I just got some more plants (thanks Frank and Leon!) - haven't had time to plant them, but I think I'll be expanding the area one plant occupies, and moving around a few pieces to accomodate the new additions.

Anyways, here's a picture of 3 week old CRS:









They look nice, and have nice bold white and red bands. Looks like there's 16 of them, and they're growing oh so fast! Can't wait to see the next batch of little ones hatch (hopefully there is a next batch  ).


----------



## Beijing08 (Jul 19, 2010)

Let's see you breed those Zebra Otos too


----------



## Kerohime (Jan 10, 2011)

Gorgeous setup!
I wish I had a creative/artistic mind to make such nice scapes!

Cant wait to see my babies grow up too!


----------



## Ciddian (Mar 15, 2006)

Oooo.. Super nice Ameekplec! Sorry I missed the thread from before.


----------



## ameekplec. (May 1, 2008)

Just another update on how the little guys are growing up. They're much bigger after 4 weeks, and looking just like their parents:










The big female I have is berried yet again, so here's hoping for another beautiful bunch of baby shrimps!

The staurogyne is growing in really nicely, as is everything else. I got a few stalks of hygrophila pinnatifida the other week, and now that they're growing out a bit, I think they'll get planted the back corner to conceal the intake pipe and heater.


----------



## Ebi-Ken (Jul 9, 2010)

ameekplec. said:


> The staurogyne is growing in really nicely, as is everything else. I got a few stalks of hygrophila pinnatifida the other week, and now that they're growing out a bit, I think they'll get planted the back corner to conceal the intake pipe and heater.


whoaaa hygrophila pinnatifida where did u get that from?


----------



## ameekplec. (May 1, 2008)

Oh, just this awesome guy on the West coast!

It's been floating around for a few weeks now and the nodules have all put out plantlets - I'll wait a little while longer before planting them down so I can have a nice patch!


----------



## ameekplec. (May 1, 2008)

Update time! I borrowed my folk's DSLR and got home just in time before the lights went out on the 20L.

The plants are growing in really nicely (the staurogyne is expanding really nicely), and I had to really trim back the dwarf subulata as it was taking over.

The CRS are growing and breeding nicely too - I think I'm on the 3rd generation now having babies.
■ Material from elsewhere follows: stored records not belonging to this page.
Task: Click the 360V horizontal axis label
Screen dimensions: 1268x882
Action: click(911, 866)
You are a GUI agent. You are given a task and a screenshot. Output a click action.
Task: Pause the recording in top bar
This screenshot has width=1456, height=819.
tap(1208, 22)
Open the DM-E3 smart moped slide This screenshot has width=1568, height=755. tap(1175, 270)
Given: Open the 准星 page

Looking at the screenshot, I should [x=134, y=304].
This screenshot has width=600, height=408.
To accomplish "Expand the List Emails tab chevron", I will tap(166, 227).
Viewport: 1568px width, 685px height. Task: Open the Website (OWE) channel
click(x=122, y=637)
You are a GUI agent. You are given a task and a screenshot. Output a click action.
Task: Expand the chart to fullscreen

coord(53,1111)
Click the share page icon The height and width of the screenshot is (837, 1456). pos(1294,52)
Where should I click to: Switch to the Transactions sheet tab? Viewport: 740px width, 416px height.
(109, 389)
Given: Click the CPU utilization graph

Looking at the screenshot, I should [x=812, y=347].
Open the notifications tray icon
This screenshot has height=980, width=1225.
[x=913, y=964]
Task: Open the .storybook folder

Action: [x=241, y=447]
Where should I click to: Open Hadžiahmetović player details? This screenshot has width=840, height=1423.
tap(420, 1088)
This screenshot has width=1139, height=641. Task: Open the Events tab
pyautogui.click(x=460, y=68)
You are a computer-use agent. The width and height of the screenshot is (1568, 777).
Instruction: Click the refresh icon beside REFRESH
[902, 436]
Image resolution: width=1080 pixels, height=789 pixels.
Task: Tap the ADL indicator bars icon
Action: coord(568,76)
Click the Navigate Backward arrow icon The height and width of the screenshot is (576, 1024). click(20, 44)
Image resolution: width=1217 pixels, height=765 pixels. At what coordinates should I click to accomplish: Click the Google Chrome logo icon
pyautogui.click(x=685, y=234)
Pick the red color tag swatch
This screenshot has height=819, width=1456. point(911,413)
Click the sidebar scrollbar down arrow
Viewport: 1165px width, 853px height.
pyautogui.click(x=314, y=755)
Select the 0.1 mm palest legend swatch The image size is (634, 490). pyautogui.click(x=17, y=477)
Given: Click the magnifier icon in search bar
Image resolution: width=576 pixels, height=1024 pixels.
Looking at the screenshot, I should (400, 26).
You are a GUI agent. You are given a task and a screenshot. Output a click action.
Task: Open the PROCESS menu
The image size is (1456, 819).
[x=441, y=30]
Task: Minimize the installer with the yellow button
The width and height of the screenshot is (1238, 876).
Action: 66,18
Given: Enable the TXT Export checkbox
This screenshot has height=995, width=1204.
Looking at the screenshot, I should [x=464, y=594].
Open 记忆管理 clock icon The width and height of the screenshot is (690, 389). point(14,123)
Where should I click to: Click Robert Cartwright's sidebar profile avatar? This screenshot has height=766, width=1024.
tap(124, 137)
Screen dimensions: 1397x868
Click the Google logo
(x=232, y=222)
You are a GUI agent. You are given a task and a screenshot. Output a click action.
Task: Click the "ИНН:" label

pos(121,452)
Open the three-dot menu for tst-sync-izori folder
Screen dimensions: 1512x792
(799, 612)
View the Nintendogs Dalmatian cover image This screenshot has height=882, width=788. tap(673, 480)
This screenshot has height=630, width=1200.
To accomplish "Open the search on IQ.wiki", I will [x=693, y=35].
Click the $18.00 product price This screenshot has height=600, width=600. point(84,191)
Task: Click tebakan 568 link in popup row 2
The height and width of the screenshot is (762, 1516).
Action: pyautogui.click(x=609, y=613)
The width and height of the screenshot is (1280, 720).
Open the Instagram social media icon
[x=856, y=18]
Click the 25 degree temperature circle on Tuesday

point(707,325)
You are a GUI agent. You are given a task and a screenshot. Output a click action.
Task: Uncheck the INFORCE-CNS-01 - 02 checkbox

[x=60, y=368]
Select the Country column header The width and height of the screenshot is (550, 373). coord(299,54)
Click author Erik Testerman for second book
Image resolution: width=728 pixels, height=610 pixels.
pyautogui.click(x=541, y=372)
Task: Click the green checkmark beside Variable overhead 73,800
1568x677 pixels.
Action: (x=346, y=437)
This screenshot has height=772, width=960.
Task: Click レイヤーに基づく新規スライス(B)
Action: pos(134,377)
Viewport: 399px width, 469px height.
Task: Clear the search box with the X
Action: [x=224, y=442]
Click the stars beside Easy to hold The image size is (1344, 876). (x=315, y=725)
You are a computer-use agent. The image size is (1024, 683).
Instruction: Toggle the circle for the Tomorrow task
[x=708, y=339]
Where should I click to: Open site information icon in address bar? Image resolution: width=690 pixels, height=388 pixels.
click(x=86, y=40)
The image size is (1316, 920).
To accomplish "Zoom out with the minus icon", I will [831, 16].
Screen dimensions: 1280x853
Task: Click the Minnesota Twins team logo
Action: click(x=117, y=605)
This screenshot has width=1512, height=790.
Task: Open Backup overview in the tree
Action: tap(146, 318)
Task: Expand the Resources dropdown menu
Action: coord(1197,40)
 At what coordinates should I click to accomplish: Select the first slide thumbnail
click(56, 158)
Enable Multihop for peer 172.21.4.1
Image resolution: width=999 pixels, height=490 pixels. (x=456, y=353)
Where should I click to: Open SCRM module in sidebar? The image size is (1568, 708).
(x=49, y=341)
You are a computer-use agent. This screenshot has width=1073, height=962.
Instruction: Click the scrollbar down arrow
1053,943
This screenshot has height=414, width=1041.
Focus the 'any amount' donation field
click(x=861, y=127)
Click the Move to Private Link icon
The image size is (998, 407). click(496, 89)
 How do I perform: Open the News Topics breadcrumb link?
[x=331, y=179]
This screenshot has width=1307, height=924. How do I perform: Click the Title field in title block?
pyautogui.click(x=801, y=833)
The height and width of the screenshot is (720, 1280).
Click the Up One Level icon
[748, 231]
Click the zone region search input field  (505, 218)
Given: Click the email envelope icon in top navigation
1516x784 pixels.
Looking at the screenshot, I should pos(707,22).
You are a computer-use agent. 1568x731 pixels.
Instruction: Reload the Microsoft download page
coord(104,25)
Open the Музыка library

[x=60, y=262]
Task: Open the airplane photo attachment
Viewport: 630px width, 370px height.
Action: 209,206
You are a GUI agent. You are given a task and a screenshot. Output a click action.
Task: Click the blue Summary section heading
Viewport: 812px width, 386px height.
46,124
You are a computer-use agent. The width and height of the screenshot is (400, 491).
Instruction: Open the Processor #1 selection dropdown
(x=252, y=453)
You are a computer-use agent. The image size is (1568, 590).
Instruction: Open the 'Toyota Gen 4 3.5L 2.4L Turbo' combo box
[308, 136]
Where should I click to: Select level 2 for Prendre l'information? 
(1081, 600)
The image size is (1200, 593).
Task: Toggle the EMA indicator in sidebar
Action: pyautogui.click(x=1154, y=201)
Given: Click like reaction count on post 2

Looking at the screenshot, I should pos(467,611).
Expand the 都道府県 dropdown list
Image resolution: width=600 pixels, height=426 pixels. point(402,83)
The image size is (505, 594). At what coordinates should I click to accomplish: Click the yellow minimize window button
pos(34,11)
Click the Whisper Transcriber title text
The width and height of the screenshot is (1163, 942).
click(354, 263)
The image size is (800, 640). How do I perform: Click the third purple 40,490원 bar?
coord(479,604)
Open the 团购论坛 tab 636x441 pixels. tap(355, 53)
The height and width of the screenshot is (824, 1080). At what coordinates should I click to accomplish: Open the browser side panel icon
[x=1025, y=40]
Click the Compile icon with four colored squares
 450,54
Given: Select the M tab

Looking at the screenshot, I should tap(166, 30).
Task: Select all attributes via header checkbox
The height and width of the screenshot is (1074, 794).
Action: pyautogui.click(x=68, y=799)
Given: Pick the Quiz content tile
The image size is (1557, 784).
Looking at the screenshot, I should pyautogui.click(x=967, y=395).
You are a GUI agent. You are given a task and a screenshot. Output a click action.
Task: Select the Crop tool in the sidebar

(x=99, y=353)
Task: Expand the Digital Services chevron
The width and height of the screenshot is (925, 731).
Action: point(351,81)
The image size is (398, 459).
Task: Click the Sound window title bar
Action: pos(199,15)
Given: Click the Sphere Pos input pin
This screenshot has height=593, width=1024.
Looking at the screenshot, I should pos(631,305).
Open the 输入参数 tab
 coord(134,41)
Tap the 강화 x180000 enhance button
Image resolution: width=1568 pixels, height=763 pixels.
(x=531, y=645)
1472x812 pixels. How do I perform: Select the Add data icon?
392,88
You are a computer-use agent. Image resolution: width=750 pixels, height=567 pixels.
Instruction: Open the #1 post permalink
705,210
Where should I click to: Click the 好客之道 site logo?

I've gone from one female producing eggs to at least 6 - 7, and from 8 CRS to...I don't know how many 

Without further ado, here are some shots from tonight:










Same guy with flash (this is what he really looks like):



























This is my favourite section of the tank:









And the FTS:









Whenever I get around to it, I'd like to trek up to Menagerie to pick up more zebra otos, and also get to finally planting the pinnafida, as it's still floating around. I'll probably end up pulling out the cryptocoryne parva as it just didn't have the effect I was hoping for the way I had planted it. Hopefully I can spread the staurogyne over where it is now.


----------



## george (Apr 11, 2009)

Eric, Harold has zebra otos if interested. But only like 6-7 left.


----------



## ameekplec. (May 1, 2008)

Thanks George - I'll have to talk to Harold again soon (it's been a while...) to get more of the little guys.


----------



## ciao (Oct 21, 2010)

very nice looking tank and very nice looking shrimps.


----------



## Ebi-Ken (Jul 9, 2010)

ameekplec. said:


> And the FTS:


 whoa that lil stem of pinnatifia grew into that?!


----------



## ameekplec. (May 1, 2008)

Yup - it's taken a few months, but it's finally filled out. Thanks again for the awesome plants and shrimp!! Everyone who sees the tank loves the shrimp!


----------



## Ciddian (Mar 15, 2006)

fannntastic!!!


----------



## missindifferent (Jun 25, 2010)

Awesome setup, beautiful shrimp! I also prefer more balance in the red and white.
If you ever decide to sell some of the offspring, please let me know!


----------



## ameekplec. (May 1, 2008)

Thanks!

I'll probably start selling a few just to thin out the crowd that's developing 

Another happy shot from a few days ago:









edit - ooh, I didn't realize it was such a crappy iPhone shot. I have the DSLR still so I'll take some shots tomorrow!


----------



## jimmyjam (Nov 6, 2007)

ouu wee that makes me miss shrimps!


----------